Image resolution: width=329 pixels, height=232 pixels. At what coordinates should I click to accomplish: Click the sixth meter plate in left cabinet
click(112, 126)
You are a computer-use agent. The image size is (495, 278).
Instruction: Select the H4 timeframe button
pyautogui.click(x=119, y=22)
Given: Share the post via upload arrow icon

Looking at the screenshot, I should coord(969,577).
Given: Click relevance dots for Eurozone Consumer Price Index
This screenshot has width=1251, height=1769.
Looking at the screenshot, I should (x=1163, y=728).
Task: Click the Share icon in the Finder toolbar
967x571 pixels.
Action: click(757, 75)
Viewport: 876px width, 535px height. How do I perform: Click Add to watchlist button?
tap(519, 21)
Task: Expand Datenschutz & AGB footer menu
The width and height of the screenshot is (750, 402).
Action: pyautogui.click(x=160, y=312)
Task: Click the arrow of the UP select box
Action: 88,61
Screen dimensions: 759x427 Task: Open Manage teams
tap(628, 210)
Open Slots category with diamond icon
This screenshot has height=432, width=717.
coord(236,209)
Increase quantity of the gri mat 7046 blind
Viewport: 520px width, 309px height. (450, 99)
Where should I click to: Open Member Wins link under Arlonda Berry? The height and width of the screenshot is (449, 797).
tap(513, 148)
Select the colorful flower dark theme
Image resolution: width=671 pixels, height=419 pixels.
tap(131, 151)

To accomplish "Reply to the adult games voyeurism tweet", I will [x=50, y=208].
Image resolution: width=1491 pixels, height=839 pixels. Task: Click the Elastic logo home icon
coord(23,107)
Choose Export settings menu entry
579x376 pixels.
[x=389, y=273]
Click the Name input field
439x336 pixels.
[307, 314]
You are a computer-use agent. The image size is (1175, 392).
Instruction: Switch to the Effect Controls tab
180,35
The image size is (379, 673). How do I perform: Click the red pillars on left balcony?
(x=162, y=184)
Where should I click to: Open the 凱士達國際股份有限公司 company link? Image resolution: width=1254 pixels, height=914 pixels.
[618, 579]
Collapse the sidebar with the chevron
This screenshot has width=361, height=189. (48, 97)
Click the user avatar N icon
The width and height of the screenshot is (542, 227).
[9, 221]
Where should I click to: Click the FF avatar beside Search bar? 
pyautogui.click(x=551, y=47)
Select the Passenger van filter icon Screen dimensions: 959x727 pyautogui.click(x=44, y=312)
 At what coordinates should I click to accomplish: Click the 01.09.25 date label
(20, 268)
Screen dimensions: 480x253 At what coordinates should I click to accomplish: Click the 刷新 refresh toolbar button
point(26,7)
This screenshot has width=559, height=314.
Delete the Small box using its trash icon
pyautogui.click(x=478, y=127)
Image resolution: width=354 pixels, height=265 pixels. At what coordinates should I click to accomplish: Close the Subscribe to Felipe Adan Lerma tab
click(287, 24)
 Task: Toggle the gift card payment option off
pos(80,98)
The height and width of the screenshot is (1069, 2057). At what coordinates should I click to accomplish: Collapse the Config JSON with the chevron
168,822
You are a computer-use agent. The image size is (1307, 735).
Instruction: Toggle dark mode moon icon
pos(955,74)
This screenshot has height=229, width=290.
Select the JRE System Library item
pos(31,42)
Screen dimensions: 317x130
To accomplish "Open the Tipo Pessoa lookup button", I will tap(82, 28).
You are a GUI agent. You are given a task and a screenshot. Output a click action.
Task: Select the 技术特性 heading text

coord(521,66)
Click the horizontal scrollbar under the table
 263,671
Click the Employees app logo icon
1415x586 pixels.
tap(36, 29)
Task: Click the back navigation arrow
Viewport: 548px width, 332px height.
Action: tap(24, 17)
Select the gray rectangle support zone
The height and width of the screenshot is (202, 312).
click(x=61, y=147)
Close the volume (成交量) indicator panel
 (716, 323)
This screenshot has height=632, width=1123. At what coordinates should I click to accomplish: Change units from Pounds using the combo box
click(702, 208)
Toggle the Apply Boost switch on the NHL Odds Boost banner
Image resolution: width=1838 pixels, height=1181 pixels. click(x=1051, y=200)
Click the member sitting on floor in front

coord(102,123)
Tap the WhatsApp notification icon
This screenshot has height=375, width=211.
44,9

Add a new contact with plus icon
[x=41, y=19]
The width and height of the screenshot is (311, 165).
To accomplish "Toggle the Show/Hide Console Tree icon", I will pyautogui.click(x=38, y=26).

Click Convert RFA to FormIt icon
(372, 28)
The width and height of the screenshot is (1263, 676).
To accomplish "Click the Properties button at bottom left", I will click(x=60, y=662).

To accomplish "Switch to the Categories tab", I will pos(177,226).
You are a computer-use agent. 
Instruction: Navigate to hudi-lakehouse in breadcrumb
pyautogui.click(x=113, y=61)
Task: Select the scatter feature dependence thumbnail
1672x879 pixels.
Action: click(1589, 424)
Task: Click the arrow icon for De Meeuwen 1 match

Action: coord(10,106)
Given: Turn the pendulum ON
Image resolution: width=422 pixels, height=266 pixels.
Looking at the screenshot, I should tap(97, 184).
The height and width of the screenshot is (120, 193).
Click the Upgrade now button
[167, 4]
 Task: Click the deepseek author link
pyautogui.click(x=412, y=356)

* _GIVEN PROBLEM_
Please give the lines above as a Markdown table with two columns, Row and Line, numbering each row and leaving out blank lines.

* _THE RESULT_
| Row | Line |
|---|---|
| 1 | Image resolution: width=329 pixels, height=232 pixels. At what coordinates should I click to accomplish: Click the sixth meter plate in left cabinet |
| 2 | click(112, 126) |
| 3 | You are a computer-use agent. The image size is (495, 278). |
| 4 | Instruction: Select the H4 timeframe button |
| 5 | pyautogui.click(x=119, y=22) |
| 6 | Given: Share the post via upload arrow icon |
| 7 | Looking at the screenshot, I should coord(969,577). |
| 8 | Given: Click relevance dots for Eurozone Consumer Price Index |
| 9 | This screenshot has width=1251, height=1769. |
| 10 | Looking at the screenshot, I should (x=1163, y=728). |
| 11 | Task: Click the Share icon in the Finder toolbar |
| 12 | 967x571 pixels. |
| 13 | Action: click(757, 75) |
| 14 | Viewport: 876px width, 535px height. How do I perform: Click Add to watchlist button? |
| 15 | tap(519, 21) |
| 16 | Task: Expand Datenschutz & AGB footer menu |
| 17 | The width and height of the screenshot is (750, 402). |
| 18 | Action: pyautogui.click(x=160, y=312) |
| 19 | Task: Click the arrow of the UP select box |
| 20 | Action: 88,61 |
| 21 | Screen dimensions: 759x427 Task: Open Manage teams |
| 22 | tap(628, 210) |
| 23 | Open Slots category with diamond icon |
| 24 | This screenshot has height=432, width=717. |
| 25 | coord(236,209) |
| 26 | Increase quantity of the gri mat 7046 blind |
| 27 | Viewport: 520px width, 309px height. (450, 99) |
| 28 | Where should I click to: Open Member Wins link under Arlonda Berry? The height and width of the screenshot is (449, 797). |
| 29 | tap(513, 148) |
| 30 | Select the colorful flower dark theme |
| 31 | Image resolution: width=671 pixels, height=419 pixels. |
| 32 | tap(131, 151) |
| 33 | To accomplish "Reply to the adult games voyeurism tweet", I will [x=50, y=208]. |
| 34 | Image resolution: width=1491 pixels, height=839 pixels. Task: Click the Elastic logo home icon |
| 35 | coord(23,107) |
| 36 | Choose Export settings menu entry |
| 37 | 579x376 pixels. |
| 38 | [x=389, y=273] |
| 39 | Click the Name input field |
| 40 | 439x336 pixels. |
| 41 | [307, 314] |
| 42 | You are a computer-use agent. The image size is (1175, 392). |
| 43 | Instruction: Switch to the Effect Controls tab |
| 44 | 180,35 |
| 45 | The image size is (379, 673). How do I perform: Click the red pillars on left balcony? |
| 46 | (x=162, y=184) |
| 47 | Where should I click to: Open the 凱士達國際股份有限公司 company link? Image resolution: width=1254 pixels, height=914 pixels. |
| 48 | [618, 579] |
| 49 | Collapse the sidebar with the chevron |
| 50 | This screenshot has width=361, height=189. (48, 97) |
| 51 | Click the user avatar N icon |
| 52 | The width and height of the screenshot is (542, 227). |
| 53 | [9, 221] |
| 54 | Where should I click to: Click the FF avatar beside Search bar?  |
| 55 | pyautogui.click(x=551, y=47) |
| 56 | Select the Passenger van filter icon Screen dimensions: 959x727 pyautogui.click(x=44, y=312) |
| 57 |  At what coordinates should I click to accomplish: Click the 01.09.25 date label |
| 58 | (20, 268) |
| 59 | Screen dimensions: 480x253 At what coordinates should I click to accomplish: Click the 刷新 refresh toolbar button |
| 60 | point(26,7) |
| 61 | This screenshot has width=559, height=314. |
| 62 | Delete the Small box using its trash icon |
| 63 | pyautogui.click(x=478, y=127) |
| 64 | Image resolution: width=354 pixels, height=265 pixels. At what coordinates should I click to accomplish: Close the Subscribe to Felipe Adan Lerma tab |
| 65 | click(287, 24) |
| 66 |  Task: Toggle the gift card payment option off |
| 67 | pos(80,98) |
| 68 | The height and width of the screenshot is (1069, 2057). At what coordinates should I click to accomplish: Collapse the Config JSON with the chevron |
| 69 | 168,822 |
| 70 | You are a computer-use agent. The image size is (1307, 735). |
| 71 | Instruction: Toggle dark mode moon icon |
| 72 | pos(955,74) |
| 73 | This screenshot has height=229, width=290. |
| 74 | Select the JRE System Library item |
| 75 | pos(31,42) |
| 76 | Screen dimensions: 317x130 |
| 77 | To accomplish "Open the Tipo Pessoa lookup button", I will tap(82, 28). |
| 78 | You are a GUI agent. You are given a task and a screenshot. Output a click action. |
| 79 | Task: Select the 技术特性 heading text |
| 80 | coord(521,66) |
| 81 | Click the horizontal scrollbar under the table |
| 82 |  263,671 |
| 83 | Click the Employees app logo icon |
| 84 | 1415x586 pixels. |
| 85 | tap(36, 29) |
| 86 | Task: Click the back navigation arrow |
| 87 | Viewport: 548px width, 332px height. |
| 88 | Action: tap(24, 17) |
| 89 | Select the gray rectangle support zone |
| 90 | The height and width of the screenshot is (202, 312). |
| 91 | click(x=61, y=147) |
| 92 | Close the volume (成交量) indicator panel |
| 93 |  (716, 323) |
| 94 | This screenshot has height=632, width=1123. At what coordinates should I click to accomplish: Change units from Pounds using the combo box |
| 95 | click(702, 208) |
| 96 | Toggle the Apply Boost switch on the NHL Odds Boost banner |
| 97 | Image resolution: width=1838 pixels, height=1181 pixels. click(x=1051, y=200) |
| 98 | Click the member sitting on floor in front |
| 99 | coord(102,123) |
| 100 | Tap the WhatsApp notification icon |
| 101 | This screenshot has height=375, width=211. |
| 102 | 44,9 |
| 103 | Add a new contact with plus icon |
| 104 | [x=41, y=19] |
| 105 | The width and height of the screenshot is (311, 165). |
| 106 | To accomplish "Toggle the Show/Hide Console Tree icon", I will pyautogui.click(x=38, y=26). |
| 107 | Click Convert RFA to FormIt icon |
| 108 | (372, 28) |
| 109 | The width and height of the screenshot is (1263, 676). |
| 110 | To accomplish "Click the Properties button at bottom left", I will click(x=60, y=662). |
| 111 | To accomplish "Switch to the Categories tab", I will pos(177,226). |
| 112 | You are a computer-use agent.  |
| 113 | Instruction: Navigate to hudi-lakehouse in breadcrumb |
| 114 | pyautogui.click(x=113, y=61) |
| 115 | Task: Select the scatter feature dependence thumbnail |
| 116 | 1672x879 pixels. |
| 117 | Action: click(1589, 424) |
| 118 | Task: Click the arrow icon for De Meeuwen 1 match |
| 119 | Action: coord(10,106) |
| 120 | Given: Turn the pendulum ON |
| 121 | Image resolution: width=422 pixels, height=266 pixels. |
| 122 | Looking at the screenshot, I should tap(97, 184). |
| 123 | The height and width of the screenshot is (120, 193). |
| 124 | Click the Upgrade now button |
| 125 | [167, 4] |
| 126 |  Task: Click the deepseek author link |
| 127 | pyautogui.click(x=412, y=356) |